Exercise instructions: Two lines mark the range in the entries below: the one holding "Instruction: Open the emoji sticker tool" and the one holding "Focus the site". Set down those two and all lines between them, exactly.

Stored dataset items
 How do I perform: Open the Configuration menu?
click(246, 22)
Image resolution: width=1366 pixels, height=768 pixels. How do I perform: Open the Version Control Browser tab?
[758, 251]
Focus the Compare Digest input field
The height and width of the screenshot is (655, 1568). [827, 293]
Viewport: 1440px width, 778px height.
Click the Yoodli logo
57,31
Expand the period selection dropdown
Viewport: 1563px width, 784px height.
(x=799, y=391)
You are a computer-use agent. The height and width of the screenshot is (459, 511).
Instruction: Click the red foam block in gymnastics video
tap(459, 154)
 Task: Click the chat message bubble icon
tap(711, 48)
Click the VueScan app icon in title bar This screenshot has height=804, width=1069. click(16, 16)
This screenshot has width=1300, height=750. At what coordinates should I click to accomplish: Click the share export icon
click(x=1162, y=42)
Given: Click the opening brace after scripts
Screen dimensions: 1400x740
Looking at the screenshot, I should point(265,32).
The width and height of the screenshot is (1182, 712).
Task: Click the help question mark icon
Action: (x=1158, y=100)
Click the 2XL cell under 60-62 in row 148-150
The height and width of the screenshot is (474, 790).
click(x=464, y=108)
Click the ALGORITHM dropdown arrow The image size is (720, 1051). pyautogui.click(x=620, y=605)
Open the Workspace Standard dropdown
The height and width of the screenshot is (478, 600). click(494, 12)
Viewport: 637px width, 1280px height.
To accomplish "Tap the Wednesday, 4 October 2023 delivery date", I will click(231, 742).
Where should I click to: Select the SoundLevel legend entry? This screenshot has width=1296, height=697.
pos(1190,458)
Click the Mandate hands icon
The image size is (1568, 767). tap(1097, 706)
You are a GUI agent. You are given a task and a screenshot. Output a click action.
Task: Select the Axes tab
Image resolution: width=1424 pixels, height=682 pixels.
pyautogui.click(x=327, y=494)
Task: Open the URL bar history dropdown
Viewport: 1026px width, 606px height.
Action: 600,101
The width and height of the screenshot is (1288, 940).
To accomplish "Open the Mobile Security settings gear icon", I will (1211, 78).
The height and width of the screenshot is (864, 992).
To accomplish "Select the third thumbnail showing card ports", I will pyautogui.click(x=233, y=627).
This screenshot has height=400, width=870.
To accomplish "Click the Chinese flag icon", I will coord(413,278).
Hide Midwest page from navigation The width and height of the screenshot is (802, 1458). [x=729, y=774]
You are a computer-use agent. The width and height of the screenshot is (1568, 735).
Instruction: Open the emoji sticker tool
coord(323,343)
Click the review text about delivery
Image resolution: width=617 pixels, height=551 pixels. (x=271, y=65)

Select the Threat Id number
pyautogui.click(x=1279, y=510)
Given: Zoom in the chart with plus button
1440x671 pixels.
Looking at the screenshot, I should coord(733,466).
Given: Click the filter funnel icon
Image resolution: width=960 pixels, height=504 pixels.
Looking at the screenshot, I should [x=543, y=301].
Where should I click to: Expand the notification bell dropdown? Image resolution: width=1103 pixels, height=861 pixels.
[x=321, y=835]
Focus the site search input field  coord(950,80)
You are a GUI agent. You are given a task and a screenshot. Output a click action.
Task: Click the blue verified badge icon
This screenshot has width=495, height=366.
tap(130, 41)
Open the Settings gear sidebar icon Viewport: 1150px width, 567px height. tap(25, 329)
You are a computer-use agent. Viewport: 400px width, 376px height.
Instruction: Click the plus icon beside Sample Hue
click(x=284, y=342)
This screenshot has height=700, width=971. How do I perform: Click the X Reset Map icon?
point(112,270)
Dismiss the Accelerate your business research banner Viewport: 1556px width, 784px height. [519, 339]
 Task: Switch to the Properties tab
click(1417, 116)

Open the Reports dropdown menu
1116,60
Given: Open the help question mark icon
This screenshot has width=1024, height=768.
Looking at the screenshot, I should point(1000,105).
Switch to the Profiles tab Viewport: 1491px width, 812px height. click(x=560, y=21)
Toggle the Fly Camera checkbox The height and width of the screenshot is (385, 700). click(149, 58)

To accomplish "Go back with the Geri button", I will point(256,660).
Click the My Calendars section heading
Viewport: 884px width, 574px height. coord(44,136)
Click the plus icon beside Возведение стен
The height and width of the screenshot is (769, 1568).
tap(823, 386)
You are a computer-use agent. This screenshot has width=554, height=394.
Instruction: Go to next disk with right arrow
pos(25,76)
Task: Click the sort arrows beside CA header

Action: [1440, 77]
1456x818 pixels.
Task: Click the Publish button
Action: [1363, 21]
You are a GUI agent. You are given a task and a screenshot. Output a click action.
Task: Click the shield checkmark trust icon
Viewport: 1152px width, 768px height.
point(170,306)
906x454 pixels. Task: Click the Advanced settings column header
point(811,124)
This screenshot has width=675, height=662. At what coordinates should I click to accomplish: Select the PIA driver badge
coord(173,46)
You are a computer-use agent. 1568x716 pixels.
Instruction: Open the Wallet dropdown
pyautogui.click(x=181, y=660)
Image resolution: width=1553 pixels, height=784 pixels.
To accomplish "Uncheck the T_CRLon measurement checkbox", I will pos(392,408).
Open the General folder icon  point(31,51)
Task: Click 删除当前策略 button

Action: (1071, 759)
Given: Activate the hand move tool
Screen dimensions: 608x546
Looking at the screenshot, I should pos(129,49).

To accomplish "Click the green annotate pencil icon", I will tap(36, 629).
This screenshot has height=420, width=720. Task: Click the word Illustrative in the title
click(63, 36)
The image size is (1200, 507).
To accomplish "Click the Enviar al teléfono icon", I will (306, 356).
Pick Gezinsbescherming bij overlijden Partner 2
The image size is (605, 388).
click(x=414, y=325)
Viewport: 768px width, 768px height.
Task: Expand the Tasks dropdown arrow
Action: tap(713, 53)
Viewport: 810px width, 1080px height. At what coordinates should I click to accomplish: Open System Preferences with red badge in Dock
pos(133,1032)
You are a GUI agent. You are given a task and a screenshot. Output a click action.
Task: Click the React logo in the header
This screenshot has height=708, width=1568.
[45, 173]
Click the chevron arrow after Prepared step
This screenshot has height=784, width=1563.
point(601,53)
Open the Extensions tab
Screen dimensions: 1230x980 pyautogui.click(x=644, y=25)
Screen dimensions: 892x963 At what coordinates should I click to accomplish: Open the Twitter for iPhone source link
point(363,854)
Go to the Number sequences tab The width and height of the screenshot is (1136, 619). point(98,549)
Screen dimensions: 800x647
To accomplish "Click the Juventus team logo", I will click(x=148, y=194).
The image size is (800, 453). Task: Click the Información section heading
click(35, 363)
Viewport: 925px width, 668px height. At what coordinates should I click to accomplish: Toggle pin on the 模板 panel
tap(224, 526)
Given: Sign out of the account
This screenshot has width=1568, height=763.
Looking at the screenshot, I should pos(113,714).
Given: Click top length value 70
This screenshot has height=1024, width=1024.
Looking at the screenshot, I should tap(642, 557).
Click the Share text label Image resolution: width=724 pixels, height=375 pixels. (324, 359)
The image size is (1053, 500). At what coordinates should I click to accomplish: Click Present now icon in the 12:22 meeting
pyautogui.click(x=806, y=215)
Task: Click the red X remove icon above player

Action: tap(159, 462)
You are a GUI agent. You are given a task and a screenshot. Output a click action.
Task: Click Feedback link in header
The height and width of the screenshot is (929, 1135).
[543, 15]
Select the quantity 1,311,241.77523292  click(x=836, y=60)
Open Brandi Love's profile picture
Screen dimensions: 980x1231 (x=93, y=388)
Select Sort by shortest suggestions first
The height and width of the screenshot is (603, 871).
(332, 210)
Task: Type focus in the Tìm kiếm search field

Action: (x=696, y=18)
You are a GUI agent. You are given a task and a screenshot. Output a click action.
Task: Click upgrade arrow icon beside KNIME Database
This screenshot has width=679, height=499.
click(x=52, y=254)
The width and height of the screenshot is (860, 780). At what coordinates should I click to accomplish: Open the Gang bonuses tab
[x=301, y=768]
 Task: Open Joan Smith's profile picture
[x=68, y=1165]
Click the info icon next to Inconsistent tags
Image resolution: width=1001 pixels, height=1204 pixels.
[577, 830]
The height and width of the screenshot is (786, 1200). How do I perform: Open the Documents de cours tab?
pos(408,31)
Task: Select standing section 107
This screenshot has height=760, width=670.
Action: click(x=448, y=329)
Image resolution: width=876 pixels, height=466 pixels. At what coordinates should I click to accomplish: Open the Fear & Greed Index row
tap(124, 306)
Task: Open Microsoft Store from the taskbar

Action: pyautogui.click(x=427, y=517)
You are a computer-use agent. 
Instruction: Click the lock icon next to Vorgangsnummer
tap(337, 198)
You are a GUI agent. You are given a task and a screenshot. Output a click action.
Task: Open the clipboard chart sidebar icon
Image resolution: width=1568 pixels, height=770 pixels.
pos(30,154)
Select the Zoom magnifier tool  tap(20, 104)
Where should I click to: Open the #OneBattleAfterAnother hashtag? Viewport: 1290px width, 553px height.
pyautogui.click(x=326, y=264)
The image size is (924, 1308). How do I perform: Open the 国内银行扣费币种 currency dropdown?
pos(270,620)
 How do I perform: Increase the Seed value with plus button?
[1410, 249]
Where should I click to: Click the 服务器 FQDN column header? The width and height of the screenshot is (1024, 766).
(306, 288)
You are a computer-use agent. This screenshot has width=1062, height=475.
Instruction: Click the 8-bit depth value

Solution:
Instruction: Open the emoji sticker tool
coord(323,343)
Click the review text about delivery
Image resolution: width=617 pixels, height=551 pixels. (x=271, y=65)

Select the Threat Id number
pyautogui.click(x=1279, y=510)
Given: Zoom in the chart with plus button
1440x671 pixels.
Looking at the screenshot, I should coord(733,466).
Given: Click the filter funnel icon
Image resolution: width=960 pixels, height=504 pixels.
Looking at the screenshot, I should [x=543, y=301].
Where should I click to: Expand the notification bell dropdown? Image resolution: width=1103 pixels, height=861 pixels.
[x=321, y=835]
Focus the site search input field  coord(950,80)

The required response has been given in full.